Donner une valeur à la biodiversité, seul moyen de la protéger?
PLANETE Peut-on mettre un prix sur un loup ou un ours...
Après le marché du carbone, le marché des espèces? Réunis jusqu’à vendredi à l’Université de rentrée du WWF (World Wildlife Fund), entreprises, politiques et membres d’ONG vont débattre des projets en cours pour chiffrer la contribution de la biodiversité à l’économie. L’objectif: donner une valeur aux services rendus par la nature afin de sanctionner financièrement leur destruction.
Remplacer les abeilles coûterait très cher
Une grande partie de notre économie est fondée sur l’exploitation de ressources naturelles: arbres à la base de toute la filière papetière, plantes à la base de la pharmacologie, végétaux et animaux pour l’industrie agro-alimentaire, par exemple. Mais alors que l’économie dépend d’équilibres naturels, elle contribue massivement, par la surexploitation ou la pollution, à la disparition de nombreuses espèces.
L’idée est donc de chiffrer la contribution de la nature aux filières économiques: on estime par exemple que le rôle joué par les insectes pollinisateurs pour la production agricole s’élève à 153 milliards d’euros par an dans le monde, soit 10% de la valeur de la production alimentaire mondiale.
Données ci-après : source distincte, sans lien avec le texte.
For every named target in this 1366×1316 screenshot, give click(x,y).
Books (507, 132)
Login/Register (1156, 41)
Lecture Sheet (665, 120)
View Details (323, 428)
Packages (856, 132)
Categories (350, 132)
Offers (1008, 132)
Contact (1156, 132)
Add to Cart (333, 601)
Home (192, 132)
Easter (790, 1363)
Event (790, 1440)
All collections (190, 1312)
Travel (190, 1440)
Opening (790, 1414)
A mettre en perspective avec l’effondrement du nombre d’abeilles, dont le taux de mortalité naturel est passé de 10% à 40% depuis les années 1990.
Les incitations: «la peur et la cupidité»
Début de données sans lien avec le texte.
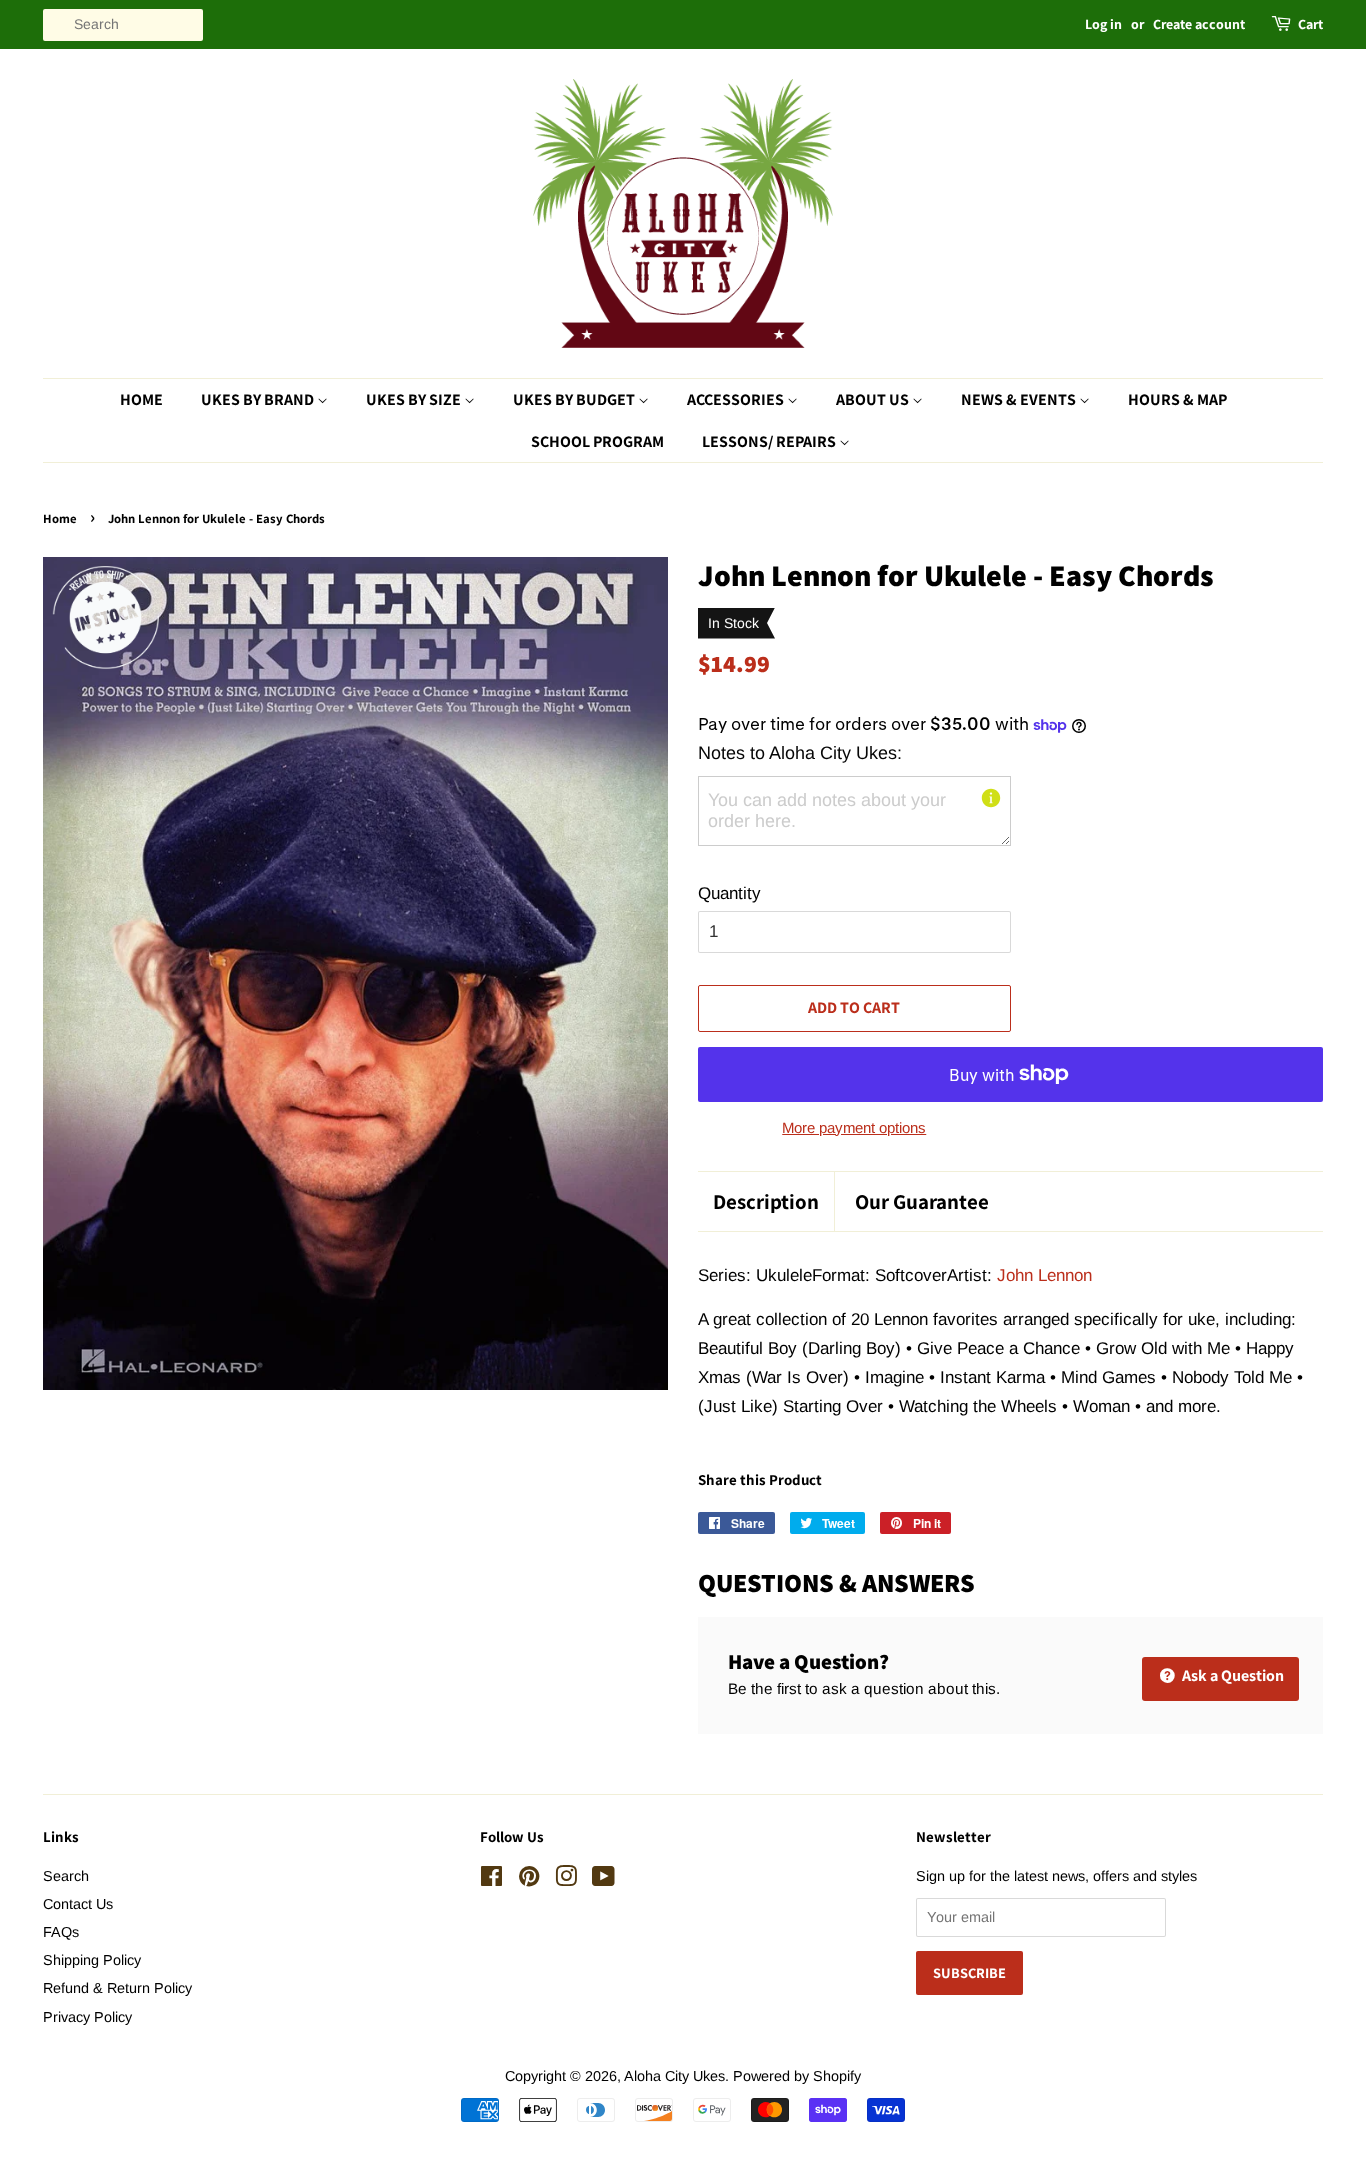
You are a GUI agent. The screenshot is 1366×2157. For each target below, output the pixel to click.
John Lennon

«Cela ne consiste pas à mettre la nature dans un porte-monnaie», prévient Jean-Claude Vial, directeur adjoint de la Direction Eau et Biodiversité au ministère de l’Ecologie. Mais plutôt à trouver un moyen d’intégrer la biodiversité dans la stratégie des entreprises et les réglementations. Pour ça, l’argument de choc reste l’argent: «Il y a deux incitations possibles: la peur et la cupidité», constate Joshua Bishop, économiste et coordinateur de l’étude «The economics of ecosystems and biodiversity» (TEEB).
Selon lui, le problème fondamental est que «la consommation de nature est gratuite alors que sa conservation ne crée pas de profit». Il serait donc utile d’estimer la valeur des services rendus par la nature pour inciter les politiques à introduire des instruments de taxation ou des subventions «bio-conditionnées». Toutefois, l’économiste pèse ses mots: valeur ne veut pas dire prix.
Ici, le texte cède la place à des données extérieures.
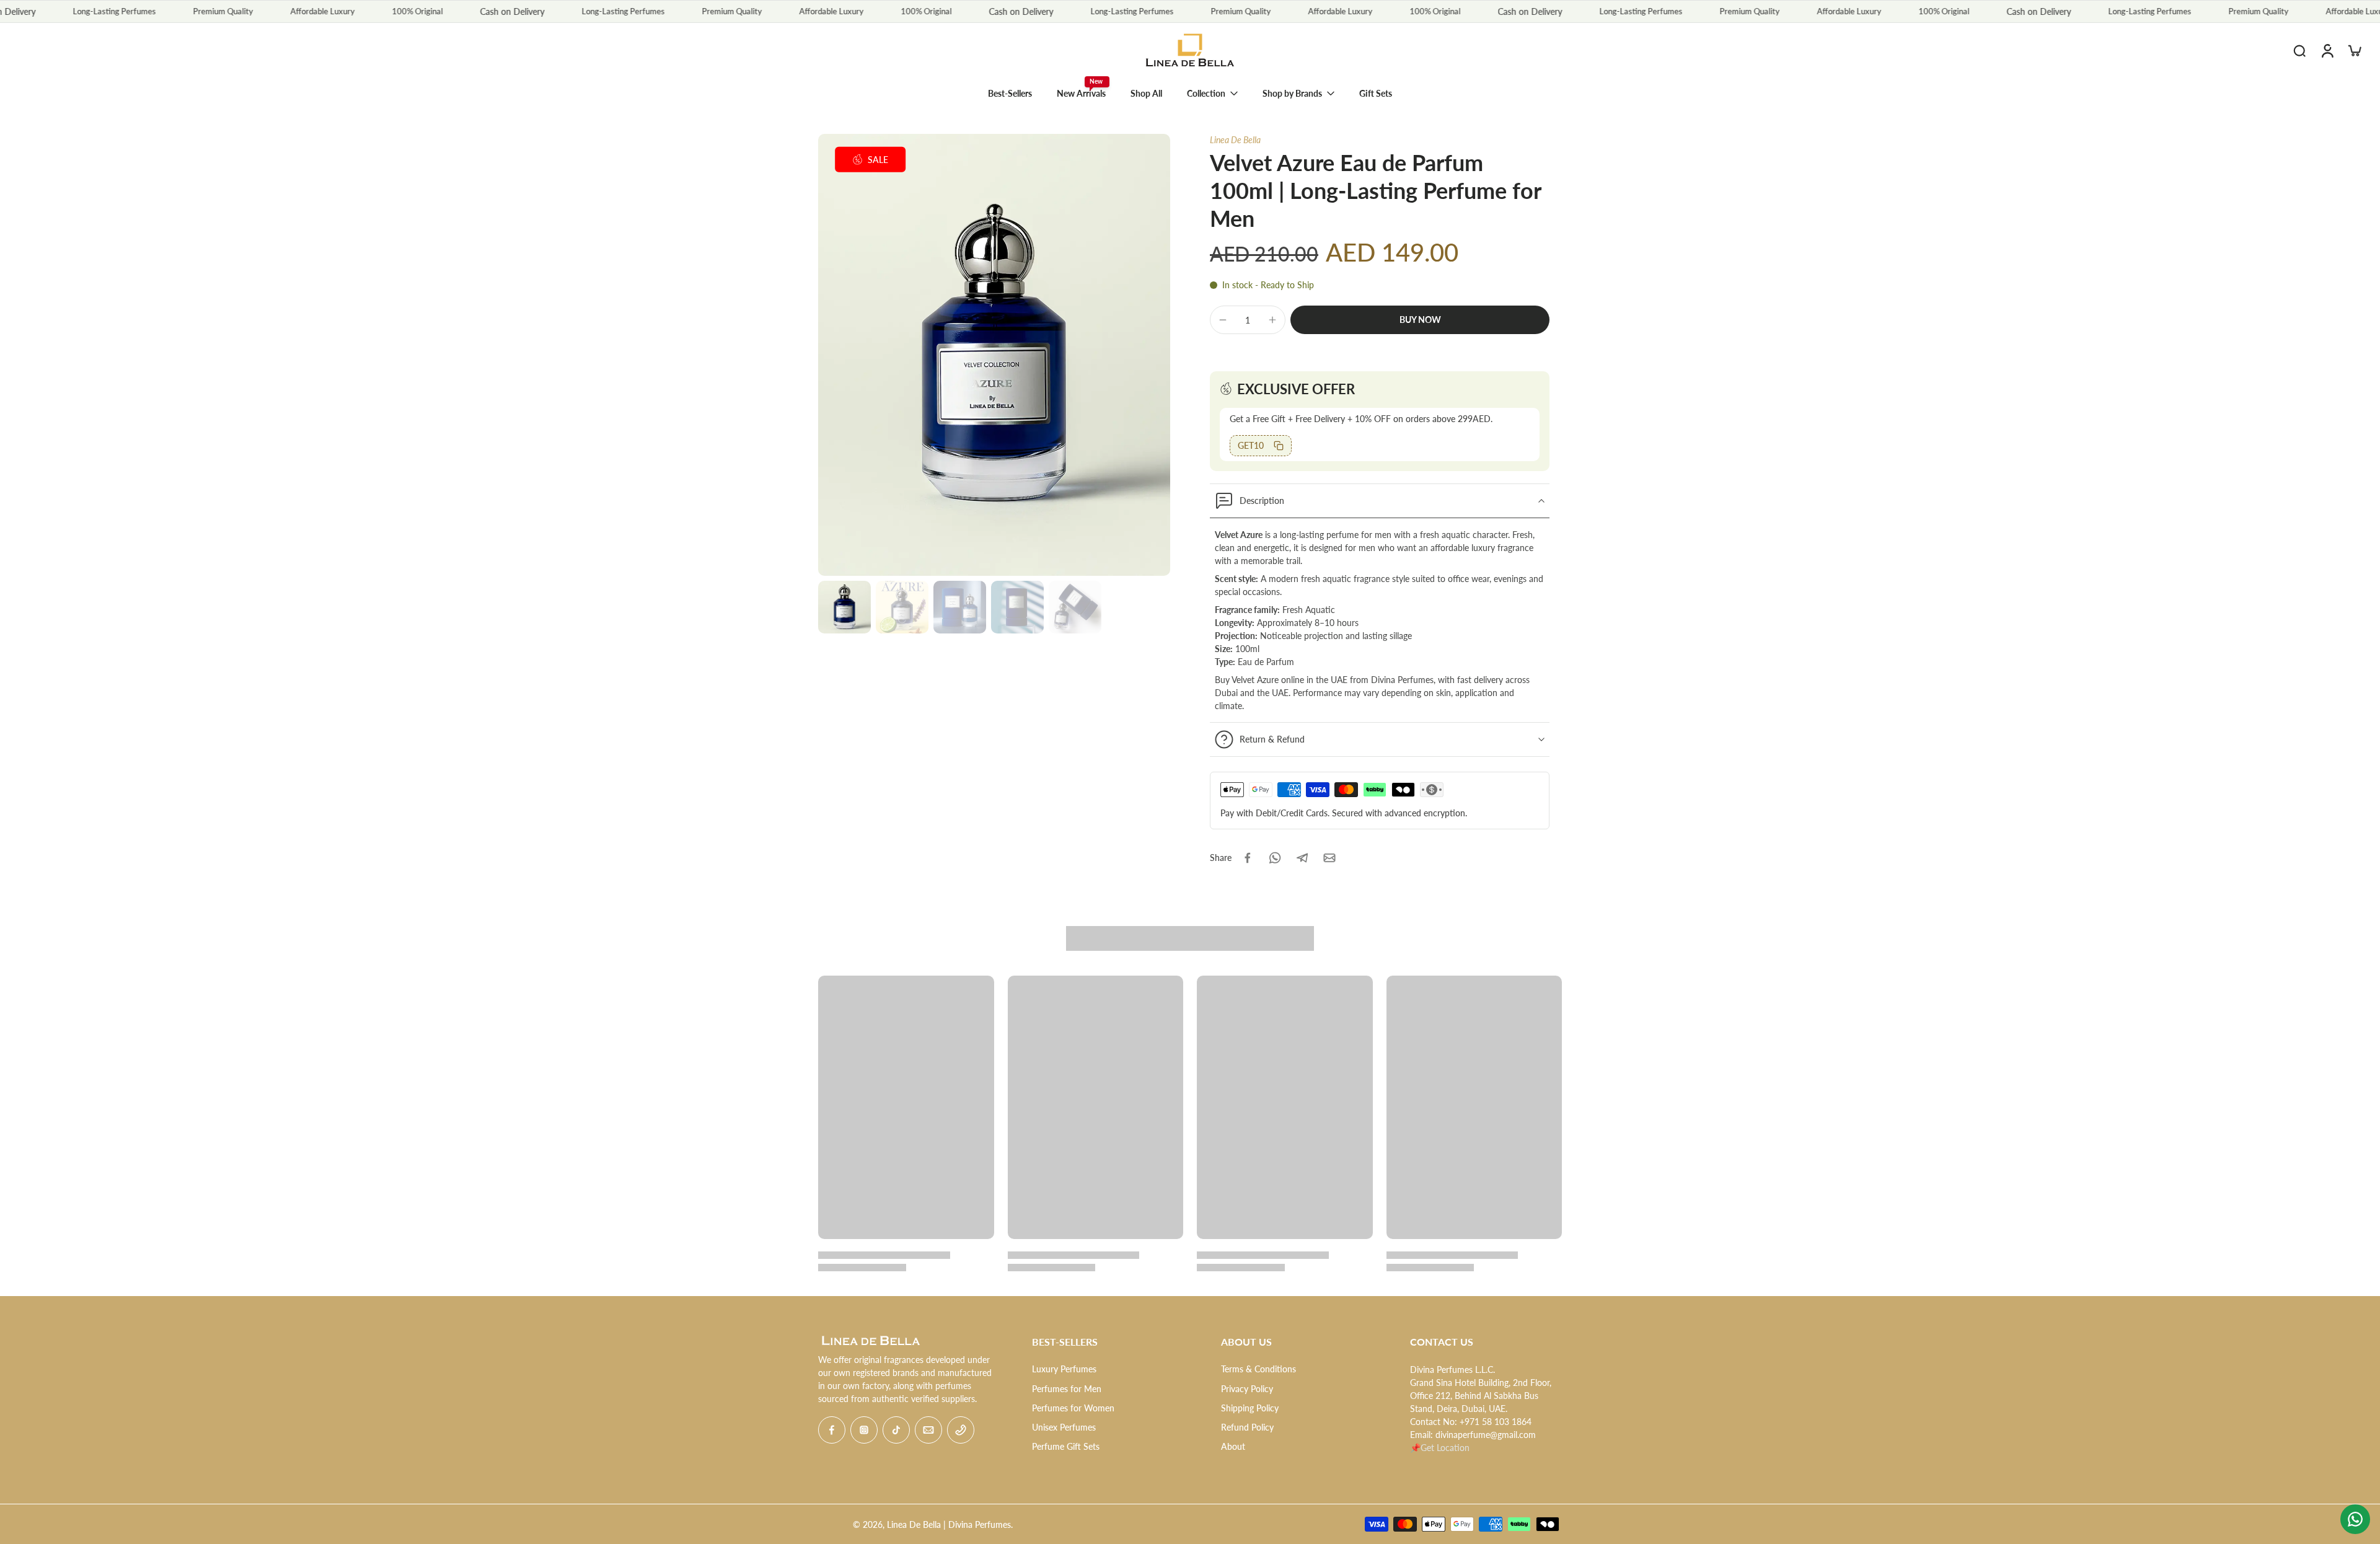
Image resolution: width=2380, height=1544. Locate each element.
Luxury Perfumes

Des questions éthiques s’imposent
«Le vivant a une valeur qui ne s’évalue pas uniquement de manière monétaire. En revanche, sa destruction a un coût», rappelle Sandrine Bélier, euro-députée Europe Ecologie. «Il y a des questions éthiques sur le monde vivant qui le différencient du marché carbone. Se demander quel est le prix d’un loup ou d’un ours reviendrait à se demander quel est le prix du Mont St Michel ou du Louvre. Mais la nature est un bien qui a aussi une valeur: est-ce qu’on envisagerait de faire passer une autoroute au milieu de Notre-Dame de Paris?»
A l’image du rapport Stern, qui transposait en monnaie sonnante et trébuchante le coût de l’adaptation ou non au changement climatique, l’étude TEEB et la création de l’IPBES (Plateforme intergouvernementale sur la biodiversité) pourraient permettre de constituer une base de données scientifiques et économiques sur laquelle de futures décisions politiques pourraient s’appuyer. Et «offrir des arguments chiffrés» aux défenseurs de la nature.